We are used to the concept of “objective reality”. Of course, each of us has our own ideas about the world around us, but still, there must be some kind of “general” reality. Alas, this does not appear to be the case.

A recent study by scientists from the ABC Federal University (UFABC) in Sao Paulo (Brazil) shows that any kind of reality only arises when it is fixed by an observer. The results of the work were published in the journal Communications Physics.

Bohr principle

The task of the Brazilian specialists was to test the “principle of complementarity” proposed in 1928 by the famous Danish physicist Niels Bohr.

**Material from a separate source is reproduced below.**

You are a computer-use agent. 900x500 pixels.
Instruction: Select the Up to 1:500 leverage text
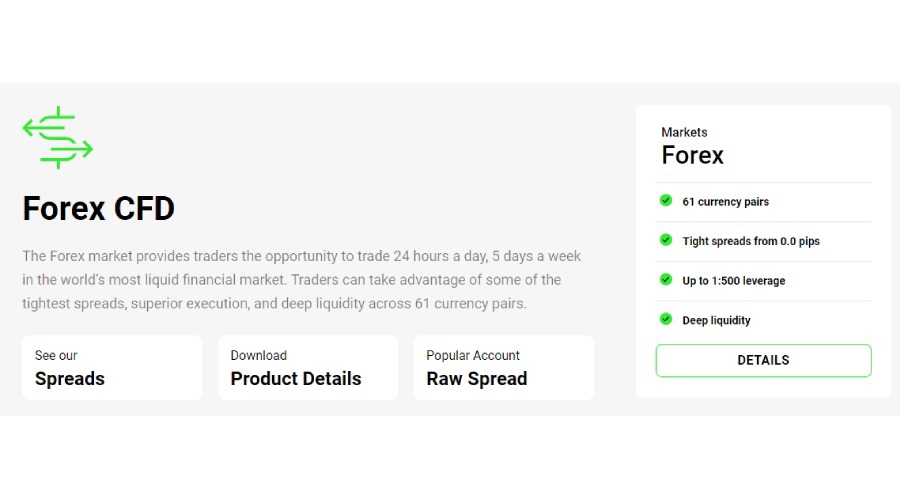[x=734, y=281]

According to him, the same objects have complementary properties that cannot be observed or measured simultaneously.

For example, if you are conducting an experiment with two electrons, you will be able to determine the position in space of only one of them.

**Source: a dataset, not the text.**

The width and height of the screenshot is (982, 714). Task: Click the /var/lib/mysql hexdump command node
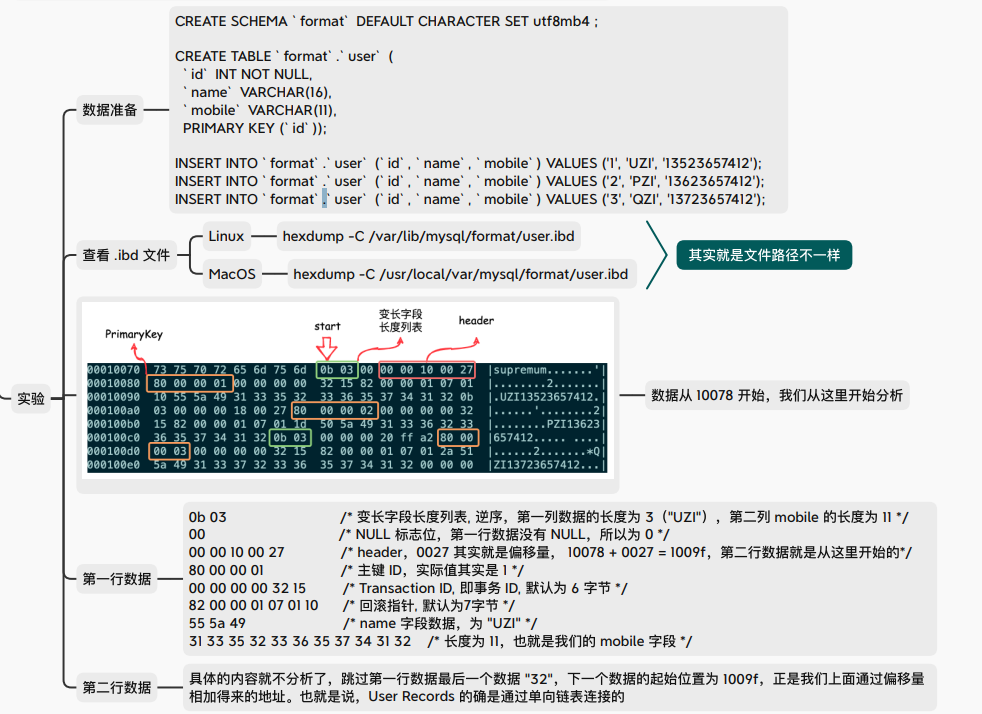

By the way, back in 1927 in Brussels during the fifth Solvay conference of physicists and chemists, a dispute took place between Bohr and Albert Einstein. It was about quantum theory, which was then only in its infancy.

Einstein insisted that the quantum states of particles have their own reality, independent of the influence of operators. Bohr argued that quantum systems get their own reality only after the creation of an experimental model, that is, after scientists begin to work with them.

“God doesn’t play dice,” Einstein retorted.

“The system behaves like a wave or a particle depending on the context, but you cannot predict what it will do,” Bohr retorted, referring to the dualistic concept put forward earlier, in 1924, by the French physicist Louis de Broglie, the essence of which was that matter can look like a wave at one moment of time and like a particle at another.

Wheeler and others

Subsequently, Bohr, who did not agree with Einstein, was able to formulate in detail his principle of complementarity, and thus provided other scientists with numerous experiments designed to confirm or disprove his hypothesis.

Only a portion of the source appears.